Currently, developers are focusing on additional functionalities in this novel architecture – namely, adding support and increasing compatibility with BI software, machine learning, and other AI algorithms etc. Furthermore, DH, like DL, can have support for acquiring data from many sources through, for example, replication, which uses changed data, capture functionality to populate the Data Hub in real time. Another database population strategy could be the publish-and-subscribe interface, which subscribes the hub to messages published by constantly changing data sources.


Therefore, an optimal Data Hub is not just another data silo or repository. Besides data storage, it should have the functionalities of data harmonization, indexing, governance, query, discovery, and analysis (Fig. 2).

Figure 2. Data sources for Data Hubs, their functionality, and their output end-users.

 

Data Hubs are also increasingly used for efficient complex business management. They can integrate information and data from different sources coming from a group of companies at the same time. This solution is called a groupware service. The service is supposed to increase group cooperation and synergy due to the improvement of business processing capacity, and thereby reducing operational costs.

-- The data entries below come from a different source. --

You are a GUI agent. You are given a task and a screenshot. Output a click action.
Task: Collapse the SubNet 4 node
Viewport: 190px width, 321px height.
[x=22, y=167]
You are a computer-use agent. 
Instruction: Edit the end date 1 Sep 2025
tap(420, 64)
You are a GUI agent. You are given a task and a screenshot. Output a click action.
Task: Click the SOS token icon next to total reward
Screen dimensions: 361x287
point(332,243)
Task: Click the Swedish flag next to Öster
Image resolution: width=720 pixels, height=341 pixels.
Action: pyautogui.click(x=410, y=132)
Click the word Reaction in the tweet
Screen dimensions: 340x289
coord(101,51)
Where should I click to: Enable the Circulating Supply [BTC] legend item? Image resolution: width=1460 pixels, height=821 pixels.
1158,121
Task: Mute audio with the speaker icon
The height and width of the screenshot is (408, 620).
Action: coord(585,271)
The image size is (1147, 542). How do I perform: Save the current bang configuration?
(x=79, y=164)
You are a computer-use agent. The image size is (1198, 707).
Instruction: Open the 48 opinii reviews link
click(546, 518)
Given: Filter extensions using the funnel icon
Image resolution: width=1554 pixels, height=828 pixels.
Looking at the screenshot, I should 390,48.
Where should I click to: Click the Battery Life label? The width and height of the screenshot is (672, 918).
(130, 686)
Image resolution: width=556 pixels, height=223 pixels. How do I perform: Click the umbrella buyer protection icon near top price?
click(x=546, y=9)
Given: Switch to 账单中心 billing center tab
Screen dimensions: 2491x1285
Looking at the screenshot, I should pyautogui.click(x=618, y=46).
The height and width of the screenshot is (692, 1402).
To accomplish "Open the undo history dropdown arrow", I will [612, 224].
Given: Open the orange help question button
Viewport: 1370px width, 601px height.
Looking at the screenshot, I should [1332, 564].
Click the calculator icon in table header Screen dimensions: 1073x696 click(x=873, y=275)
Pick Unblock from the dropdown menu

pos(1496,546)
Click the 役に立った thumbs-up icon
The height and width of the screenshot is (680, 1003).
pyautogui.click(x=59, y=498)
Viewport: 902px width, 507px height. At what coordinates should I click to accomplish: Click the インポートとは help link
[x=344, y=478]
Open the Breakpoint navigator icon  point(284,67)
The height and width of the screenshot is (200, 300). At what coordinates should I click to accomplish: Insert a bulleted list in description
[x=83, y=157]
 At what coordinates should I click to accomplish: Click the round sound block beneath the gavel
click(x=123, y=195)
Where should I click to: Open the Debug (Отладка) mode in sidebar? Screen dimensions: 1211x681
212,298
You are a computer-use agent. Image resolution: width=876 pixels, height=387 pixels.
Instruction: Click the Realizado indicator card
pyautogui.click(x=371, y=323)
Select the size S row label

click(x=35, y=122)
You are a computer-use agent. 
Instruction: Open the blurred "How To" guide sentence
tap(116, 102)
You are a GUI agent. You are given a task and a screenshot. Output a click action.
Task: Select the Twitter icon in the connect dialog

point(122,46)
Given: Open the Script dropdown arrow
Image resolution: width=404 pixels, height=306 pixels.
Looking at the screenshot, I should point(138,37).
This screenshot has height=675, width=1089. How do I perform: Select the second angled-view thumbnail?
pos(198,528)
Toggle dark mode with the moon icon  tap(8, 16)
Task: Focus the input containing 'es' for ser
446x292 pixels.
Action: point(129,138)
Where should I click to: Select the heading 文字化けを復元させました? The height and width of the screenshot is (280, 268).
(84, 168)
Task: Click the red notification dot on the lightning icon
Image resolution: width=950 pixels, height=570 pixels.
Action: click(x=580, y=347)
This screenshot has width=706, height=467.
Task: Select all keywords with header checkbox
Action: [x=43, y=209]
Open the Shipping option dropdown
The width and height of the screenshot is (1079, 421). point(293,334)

Such systems are especially useful to handle format differences of various data sources, harmonize the data, and as a result, control the already mentioned data heterogeneity problem. This is an even more interesting solution, since it operates the Data Hub on the cloud, not on-premise, and so it additionally increases the strategy agility.

 

Data Warehouse, Data Lake and Data Hub – the differences and similarities

After discussing all the similarities and differences of various data approaches, we have created a summary in the form of the chart below.

 

Data Warehouse  —  Data Lake  —  Data Hub

Data storage Yes Yes Yes
Data placement In a silo Many silos in one place Many silos in one place
Indexing Yes No Yes
Harmonization of data Yes Very little to none (incompatible data formats) Data is indexed in a harmonized form
Data latency Bigger Smaller Smaller
All types of data No Yes Yes
Inherent analytics No Yes Yes
Optimized for machine learning No No Yes

 

Data Hub data flows

To sum up, Data Hubs are slowly becoming the new trend in business data storage and processing. They are a natural step forward, improving the previous solutions – Data Lakes and Data Warehouses. At the same time, Data Hubs are not supposed to eliminate Data Lakes and DWs. On the contrary, they can make a useful, complementary service. Data Hubs improve the quality of data, its latency, and also reduce the business unit dependency on IT for new reports and insights and eliminate the need to transform the existing DWs.